Saeed Khan/AFP/Getty Images

My adopted country, Australia, feels “like Putin’s Russia”, says Trevor Kavanagh in The Sun. In its futile battle for Zero Covid, the “Lucky Country” has become “LockDownUnder”. As Britain returns to near-normal, Australia is staying shut until eight out of 10 are immune. “At the current rate of vaccinations, that won’t be until next year at the earliest.” Three key cities, Sydney, Melbourne and Brisbane, are closed to each other and to outsiders. The economy is “creaking”, and police riot squads and troops roam the streets to maintain order.

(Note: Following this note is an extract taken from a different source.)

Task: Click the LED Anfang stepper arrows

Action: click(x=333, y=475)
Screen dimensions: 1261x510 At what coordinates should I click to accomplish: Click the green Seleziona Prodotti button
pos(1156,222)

Keeping the borders closed has meant fewer than 1,000 Australians have died, compared with more than 130,000 people in Britain. Brilliant enough. But a golden opportunity to get 26 million people jabbed has been squandered. PM Scott Morrison insisted this was “not a race”. His rollout “slowed to a strollout”. Anti-vaxxers smeared AstraZeneca, of which there was plenty. Everyone wanted Pfizer, of which there was none. Thousands of Aussies are marooned overseas, barred from their own country. In a new twist, those who made it back have been told not to leave again. One stranded group has lodged a human-rights complaint with the UN. “It’s the biggest failure of public administration I can recall,” storms ex-PM Malcolm Turnbull. Australia has turned “into a gilded cage”.